Ici en Angola, ce dimanche a été désigné comme la journée de prière et de pénitence pour la réconciliation nationale.

 

L'Évangile nous enseigne que la réconciliation - une réconciliation vraie - ne peut être que le fruit d'une conversion, d'un changement du cœur, d'une nouvelle façon de penser. Il nous enseigne que seul le pouvoir de l'amour de Dieu peut changer nos cœurs et nous rendre plus forts que la puissance du péché et de la division. Quand nous étions « morts par suite de nos fautes » (cf. Ep 2, 5), son amour et sa miséricorde nous ont offert la réconciliation et la vie nouvelle dans le Christ. C'est là le cœur de l'enseignement de l'Apôtre Paul, et il est important de nous souvenir que seule la grâce de Dieu peut créer en nous un cœur nouveau ! Seul son amour peut changer notre « cœur de pierre » (Ez 11, 19) et nous rendre capable de construire plutôt que de démolir. Seul Dieu peut faire toutes choses nouvelles !

 

Je suis venu en Afrique précisément pour annoncer ce message de pardon, d'espérance et d'une vie nouvelle dans le Christ.

 

Il y a trois jours, à Yaoundé, j'ai eu la joie de rendre publique l'Instrumentum laboris de la Deuxième Assemblée Spéciale pour l'Afrique du Synode des Évêques, qui sera consacrée au thème : L'Église en Afrique au service de la réconciliation, de la justice et de la paix. Je vous demande aujourd'hui de prier, en union avec nos frères et sœurs de toute l'Afrique, pour cette intention : que chaque chrétien, sur ce grand continent, expérimente l'action recréatrice de l'amour miséricordieux de Dieu et que l'Église en Afrique devienne « pour tous le lieu d'une authentique réconciliation, grâce au témoignage rendu par ses fils et ses filles » (Ecclesia in Africa, n. 79).

 

Chers amis, tel est le message que le Pape vous apporte ainsi qu'à vos enfants. De l'Esprit Saint, vous avez reçu la force d'être les bâtisseurs d'un avenir meilleur pour votre pays bien-aimé. Dans le Baptême, l'Esprit vous a été donné pour être les hérauts du Royaume de Dieu, règne de vie et de vérité, de grâce et de sainteté, de justice, d'amour et de paix (cf. Missel Romain, Préface du Christ Roi de l'univers). Au jour de votre Baptême, vous avez reçu la lumière du Christ. Soyez fidèles à ce don, certains que l'Évangile peut affermir, purifier et ennoblir les profondes valeurs humaines présentes dans votre culture d'origine et dans vos traditions : l'unité de la famille, le profond sens religieux, la célébration joyeuse du don de la vie, la considération pour la sagesse des anciens et pour les aspirations de la jeunesse. Enfin, soyez reconnaissants pour la lumière du Christ ! Manifestez de la gratitude envers ceux qui vous l'ont apportée : des générations et des générations de missionnaires qui ont tant contribué et qui continuent de contribuer au développement humain et spirituel de ce Pays. Soyez reconnaissants pour le témoignage de tant de parents et d'enseignants chrétiens, de catéchistes, de prêtres, de religieuses et de religieux, qui ont sacrifié leur vie pour vous transmettre ce trésor précieux ! Affrontez le défi que ce patrimoine vous impose. Prenez conscience que l'Église, en Angola et partout en Afrique, a le devoir d'être, devant le monde, un signe de cette unité à laquelle l'humanité entière est appelée par la foi au Christ rédempteur.

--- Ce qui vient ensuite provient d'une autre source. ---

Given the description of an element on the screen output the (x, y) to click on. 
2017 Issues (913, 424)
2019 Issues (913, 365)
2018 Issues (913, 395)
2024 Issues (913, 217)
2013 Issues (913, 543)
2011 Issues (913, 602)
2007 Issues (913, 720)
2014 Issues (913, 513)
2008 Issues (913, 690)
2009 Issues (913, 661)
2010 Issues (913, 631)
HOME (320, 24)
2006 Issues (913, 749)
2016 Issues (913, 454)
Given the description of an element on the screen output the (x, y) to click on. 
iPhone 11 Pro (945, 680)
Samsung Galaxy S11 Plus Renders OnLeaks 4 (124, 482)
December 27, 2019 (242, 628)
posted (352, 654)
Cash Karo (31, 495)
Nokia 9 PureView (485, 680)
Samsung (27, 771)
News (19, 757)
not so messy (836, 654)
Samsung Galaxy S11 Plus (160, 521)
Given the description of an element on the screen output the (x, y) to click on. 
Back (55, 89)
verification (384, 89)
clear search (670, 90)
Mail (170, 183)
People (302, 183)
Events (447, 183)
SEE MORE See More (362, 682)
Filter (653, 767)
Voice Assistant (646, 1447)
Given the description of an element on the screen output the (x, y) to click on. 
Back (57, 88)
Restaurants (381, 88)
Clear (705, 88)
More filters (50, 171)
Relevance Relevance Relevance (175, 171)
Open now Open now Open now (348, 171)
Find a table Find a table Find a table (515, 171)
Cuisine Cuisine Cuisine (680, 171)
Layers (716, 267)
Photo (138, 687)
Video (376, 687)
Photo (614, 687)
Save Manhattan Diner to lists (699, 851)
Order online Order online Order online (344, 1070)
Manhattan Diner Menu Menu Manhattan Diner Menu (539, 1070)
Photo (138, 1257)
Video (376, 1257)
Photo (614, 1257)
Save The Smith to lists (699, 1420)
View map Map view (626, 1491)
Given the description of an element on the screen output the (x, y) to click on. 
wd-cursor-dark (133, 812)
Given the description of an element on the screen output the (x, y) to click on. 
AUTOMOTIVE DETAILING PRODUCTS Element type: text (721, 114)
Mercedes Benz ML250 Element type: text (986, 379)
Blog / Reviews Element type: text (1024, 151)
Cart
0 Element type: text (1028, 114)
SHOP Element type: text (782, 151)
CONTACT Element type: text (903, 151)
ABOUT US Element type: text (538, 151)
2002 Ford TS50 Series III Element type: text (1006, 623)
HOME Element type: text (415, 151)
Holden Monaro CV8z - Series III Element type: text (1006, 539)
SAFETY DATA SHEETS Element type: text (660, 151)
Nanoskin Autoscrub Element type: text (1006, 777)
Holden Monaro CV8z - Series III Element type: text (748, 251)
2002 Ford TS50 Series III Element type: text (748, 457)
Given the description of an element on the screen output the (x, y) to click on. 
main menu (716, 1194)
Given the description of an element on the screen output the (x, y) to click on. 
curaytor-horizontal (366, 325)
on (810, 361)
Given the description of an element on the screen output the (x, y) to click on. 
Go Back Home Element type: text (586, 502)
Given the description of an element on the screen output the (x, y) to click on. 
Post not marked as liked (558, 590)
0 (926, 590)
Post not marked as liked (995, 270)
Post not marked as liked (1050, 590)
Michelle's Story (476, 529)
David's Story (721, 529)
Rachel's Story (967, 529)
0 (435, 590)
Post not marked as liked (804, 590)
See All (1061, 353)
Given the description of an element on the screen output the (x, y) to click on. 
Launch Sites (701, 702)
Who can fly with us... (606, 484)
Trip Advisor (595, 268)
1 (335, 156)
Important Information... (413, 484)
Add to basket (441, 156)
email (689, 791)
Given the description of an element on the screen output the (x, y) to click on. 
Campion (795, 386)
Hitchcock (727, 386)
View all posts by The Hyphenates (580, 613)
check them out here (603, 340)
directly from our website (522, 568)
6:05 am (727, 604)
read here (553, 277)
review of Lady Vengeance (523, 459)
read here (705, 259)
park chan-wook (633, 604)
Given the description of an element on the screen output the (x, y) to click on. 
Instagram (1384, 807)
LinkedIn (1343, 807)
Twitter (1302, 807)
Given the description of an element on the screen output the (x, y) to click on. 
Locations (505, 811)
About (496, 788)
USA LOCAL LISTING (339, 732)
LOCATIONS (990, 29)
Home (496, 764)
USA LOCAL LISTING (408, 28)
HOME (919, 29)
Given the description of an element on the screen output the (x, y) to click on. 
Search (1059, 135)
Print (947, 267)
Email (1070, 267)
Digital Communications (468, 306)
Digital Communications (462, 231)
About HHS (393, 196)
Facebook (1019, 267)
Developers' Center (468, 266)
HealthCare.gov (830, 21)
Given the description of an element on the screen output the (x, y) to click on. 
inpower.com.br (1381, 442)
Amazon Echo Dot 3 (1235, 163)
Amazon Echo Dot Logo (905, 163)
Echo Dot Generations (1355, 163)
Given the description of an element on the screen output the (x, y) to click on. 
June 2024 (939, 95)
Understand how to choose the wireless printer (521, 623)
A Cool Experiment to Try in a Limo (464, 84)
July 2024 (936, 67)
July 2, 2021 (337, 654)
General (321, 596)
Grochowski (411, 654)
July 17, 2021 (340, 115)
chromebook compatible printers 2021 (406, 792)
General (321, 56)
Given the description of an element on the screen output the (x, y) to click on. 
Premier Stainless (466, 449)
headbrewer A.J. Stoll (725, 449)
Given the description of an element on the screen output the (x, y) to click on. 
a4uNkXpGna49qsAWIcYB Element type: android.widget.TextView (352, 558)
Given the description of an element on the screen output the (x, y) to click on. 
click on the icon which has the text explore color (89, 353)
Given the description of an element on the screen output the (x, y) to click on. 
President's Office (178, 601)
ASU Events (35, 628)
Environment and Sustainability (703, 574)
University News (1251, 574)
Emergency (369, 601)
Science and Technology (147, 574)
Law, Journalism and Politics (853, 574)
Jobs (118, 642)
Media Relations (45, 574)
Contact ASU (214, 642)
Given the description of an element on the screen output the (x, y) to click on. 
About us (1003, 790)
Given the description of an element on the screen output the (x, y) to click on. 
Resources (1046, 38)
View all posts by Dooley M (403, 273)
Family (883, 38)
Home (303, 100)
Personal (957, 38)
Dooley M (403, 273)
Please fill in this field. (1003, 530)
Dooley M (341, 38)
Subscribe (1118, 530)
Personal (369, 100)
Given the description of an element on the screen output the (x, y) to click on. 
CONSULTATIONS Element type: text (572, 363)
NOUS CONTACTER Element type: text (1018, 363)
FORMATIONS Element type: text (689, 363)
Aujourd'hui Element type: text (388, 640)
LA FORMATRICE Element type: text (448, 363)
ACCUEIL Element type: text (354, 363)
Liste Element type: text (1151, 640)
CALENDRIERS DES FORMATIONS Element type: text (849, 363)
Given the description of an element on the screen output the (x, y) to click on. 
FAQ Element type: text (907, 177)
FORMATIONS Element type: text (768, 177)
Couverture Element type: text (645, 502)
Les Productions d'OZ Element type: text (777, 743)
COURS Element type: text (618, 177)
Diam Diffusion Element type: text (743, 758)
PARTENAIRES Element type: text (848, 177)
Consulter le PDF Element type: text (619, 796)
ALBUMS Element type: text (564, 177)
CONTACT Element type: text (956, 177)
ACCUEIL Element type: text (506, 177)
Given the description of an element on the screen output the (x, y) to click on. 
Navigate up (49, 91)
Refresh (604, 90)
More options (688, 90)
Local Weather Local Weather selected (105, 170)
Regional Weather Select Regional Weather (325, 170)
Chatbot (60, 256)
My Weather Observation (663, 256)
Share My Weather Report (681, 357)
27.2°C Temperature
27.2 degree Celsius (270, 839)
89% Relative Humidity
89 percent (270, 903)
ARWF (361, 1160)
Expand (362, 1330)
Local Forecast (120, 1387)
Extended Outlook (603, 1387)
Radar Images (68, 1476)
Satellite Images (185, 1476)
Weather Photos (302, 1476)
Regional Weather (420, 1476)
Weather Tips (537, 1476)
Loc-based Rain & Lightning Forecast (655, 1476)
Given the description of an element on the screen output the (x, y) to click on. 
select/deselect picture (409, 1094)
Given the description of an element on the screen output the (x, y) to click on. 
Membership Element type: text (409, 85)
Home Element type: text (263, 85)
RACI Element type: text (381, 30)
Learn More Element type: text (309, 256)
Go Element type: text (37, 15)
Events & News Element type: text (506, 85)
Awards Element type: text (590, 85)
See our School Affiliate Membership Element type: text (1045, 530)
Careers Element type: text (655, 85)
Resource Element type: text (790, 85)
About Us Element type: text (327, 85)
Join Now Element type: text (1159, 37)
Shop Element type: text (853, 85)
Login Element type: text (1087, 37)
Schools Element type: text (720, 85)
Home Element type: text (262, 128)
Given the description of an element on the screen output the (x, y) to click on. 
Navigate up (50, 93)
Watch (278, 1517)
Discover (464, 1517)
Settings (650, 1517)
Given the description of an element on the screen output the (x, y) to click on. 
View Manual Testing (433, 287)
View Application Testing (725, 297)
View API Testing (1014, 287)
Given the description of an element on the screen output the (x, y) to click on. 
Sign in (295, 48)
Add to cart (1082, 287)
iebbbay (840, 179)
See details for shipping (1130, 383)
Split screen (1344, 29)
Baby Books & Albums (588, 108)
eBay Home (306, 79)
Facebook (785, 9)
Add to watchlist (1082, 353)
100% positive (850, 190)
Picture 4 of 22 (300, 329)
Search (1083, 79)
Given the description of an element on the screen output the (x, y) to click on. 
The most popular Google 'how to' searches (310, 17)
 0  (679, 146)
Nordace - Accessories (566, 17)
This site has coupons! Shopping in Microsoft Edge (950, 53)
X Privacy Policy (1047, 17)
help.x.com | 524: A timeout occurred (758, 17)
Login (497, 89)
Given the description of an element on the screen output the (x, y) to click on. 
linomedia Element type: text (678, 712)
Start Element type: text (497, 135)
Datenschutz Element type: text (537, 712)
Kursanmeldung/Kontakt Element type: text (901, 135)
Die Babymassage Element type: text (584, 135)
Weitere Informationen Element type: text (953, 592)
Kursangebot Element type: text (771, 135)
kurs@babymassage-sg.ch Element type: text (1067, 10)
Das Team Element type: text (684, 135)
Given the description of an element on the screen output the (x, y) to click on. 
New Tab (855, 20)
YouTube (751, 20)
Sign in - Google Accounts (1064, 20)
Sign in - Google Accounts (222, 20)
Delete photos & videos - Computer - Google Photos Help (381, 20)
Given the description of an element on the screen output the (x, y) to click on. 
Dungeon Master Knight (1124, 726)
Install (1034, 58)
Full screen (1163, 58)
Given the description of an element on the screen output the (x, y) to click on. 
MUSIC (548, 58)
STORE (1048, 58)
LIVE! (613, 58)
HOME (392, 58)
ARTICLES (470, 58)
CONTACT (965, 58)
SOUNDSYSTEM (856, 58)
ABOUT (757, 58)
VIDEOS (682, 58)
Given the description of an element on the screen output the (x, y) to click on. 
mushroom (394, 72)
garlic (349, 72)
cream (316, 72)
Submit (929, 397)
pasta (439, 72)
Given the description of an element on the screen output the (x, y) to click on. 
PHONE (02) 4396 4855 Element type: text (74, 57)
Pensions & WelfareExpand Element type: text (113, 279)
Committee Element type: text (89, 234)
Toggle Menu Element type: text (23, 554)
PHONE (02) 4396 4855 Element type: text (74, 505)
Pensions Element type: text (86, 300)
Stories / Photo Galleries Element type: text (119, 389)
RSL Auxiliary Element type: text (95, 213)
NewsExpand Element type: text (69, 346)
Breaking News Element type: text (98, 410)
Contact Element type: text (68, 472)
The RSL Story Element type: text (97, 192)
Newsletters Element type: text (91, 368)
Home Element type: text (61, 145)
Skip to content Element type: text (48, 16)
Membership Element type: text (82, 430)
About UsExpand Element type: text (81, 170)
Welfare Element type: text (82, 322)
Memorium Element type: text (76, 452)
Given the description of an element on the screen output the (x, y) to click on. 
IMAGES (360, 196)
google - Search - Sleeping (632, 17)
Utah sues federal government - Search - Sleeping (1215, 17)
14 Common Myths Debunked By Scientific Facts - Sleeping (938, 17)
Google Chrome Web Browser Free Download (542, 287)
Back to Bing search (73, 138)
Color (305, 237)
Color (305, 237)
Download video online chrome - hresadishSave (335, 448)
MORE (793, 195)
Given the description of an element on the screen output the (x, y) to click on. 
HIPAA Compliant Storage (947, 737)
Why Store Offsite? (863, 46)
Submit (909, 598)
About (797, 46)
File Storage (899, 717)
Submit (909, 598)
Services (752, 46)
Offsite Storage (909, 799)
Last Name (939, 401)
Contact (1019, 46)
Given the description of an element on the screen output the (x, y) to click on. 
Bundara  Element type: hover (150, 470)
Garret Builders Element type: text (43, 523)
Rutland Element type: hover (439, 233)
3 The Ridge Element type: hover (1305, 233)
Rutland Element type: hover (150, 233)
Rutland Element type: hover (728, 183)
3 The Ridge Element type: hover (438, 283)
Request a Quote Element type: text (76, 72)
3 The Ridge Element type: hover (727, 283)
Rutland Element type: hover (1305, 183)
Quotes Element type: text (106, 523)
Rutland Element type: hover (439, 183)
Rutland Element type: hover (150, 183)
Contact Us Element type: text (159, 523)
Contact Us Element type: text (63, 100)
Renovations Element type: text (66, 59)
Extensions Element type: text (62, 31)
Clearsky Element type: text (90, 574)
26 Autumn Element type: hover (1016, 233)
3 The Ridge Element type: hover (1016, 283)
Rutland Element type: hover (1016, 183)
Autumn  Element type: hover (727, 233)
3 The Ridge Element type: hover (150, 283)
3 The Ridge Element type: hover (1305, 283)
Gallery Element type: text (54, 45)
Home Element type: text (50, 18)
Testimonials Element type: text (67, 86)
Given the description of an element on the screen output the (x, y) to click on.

Dans l'Évangile d'aujourd'hui, les paroles que Jésus énonce ne laissent pas indifférent : il nous dit que le jugement de Dieu sur le monde a déjà été prononcé (cf. Jn 3, 19ss). La lumière est déjà venue dans le monde. Mais les hommes ont préféré les ténèbres à la lumière, parce que leurs œuvres étaient mauvaises. Combien sont épaisses les ténèbres en de nombreuses régions du monde ! De façon tragique, les sombres nuages du mal ont aussi assombri l'Afrique, y compris cette nation bien-aimée, l'Angola. Nous pensons au fléau de la guerre, aux conséquences cruelles du tribalisme et des rivalités ethniques, à la cupidité qui corrompt le cœur de l'homme, réduit en esclavage les pauvres et prive les générations futures des ressources dont elles auront besoin pour créer une société plus solidaire et plus juste - une société vraiment et authentiquement africaine dans son génie et dans ses valeurs. Et que dire de l'égoïsme insidieux qui fait se replier les individus sur eux-mêmes, divise les familles et, supplantant les grands idéaux de générosité et de dévouement, conduit inévitablement à l'hédonisme, à la fuite vers de faux paradis à travers l'usage de la drogue, à l'irresponsabilité sexuelle, à l'affaiblissement du lien matrimonial, à la destruction des familles et à l'élimination de vies humaines innocentes par l'avortement.

 

Cependant, la parole de Dieu est une parole d'espérance sans limite. En effet, « Dieu a tant aimé le monde qu'il a donné son Fils unique... pour que, par lui, le monde soit sauvé » (Jn 3, 16-17). Dieu ne nous donne jamais pour perdus ! Il continue de nous inviter à lever les yeux vers un avenir d'espérance et il nous promet la force pour le concrétiser. Comme le dit saint Paul dans la deuxième lecture d'aujourd'hui, Dieu nous a créés dans le Christ Jésus pour mener une vie juste, pour que nos actes soient vraiment bons, conformes à la voie que Dieu a tracée pour nous (cf. Ep 2, 10). Il nous a donnés ses commandements, non comme un fardeau, mais comme une source de liberté : la liberté de devenir des femmes et de hommes pleins de sagesse, des maîtres de justice et de paix, des gens qui ont confiance dans les autres et qui recherchent leur véritable bien. Dieu nous a créés pour vivre dans la lumière et pour être lumière pour le monde autour de nous ! C'est ce que Jésus nous dit dans l'Évangile d'aujourd'hui : «Celui qui agit selon la vérité vient à la lumière, afin que ses œuvres soient reconnues comme des œuvres de Dieu » (Jn 3, 21).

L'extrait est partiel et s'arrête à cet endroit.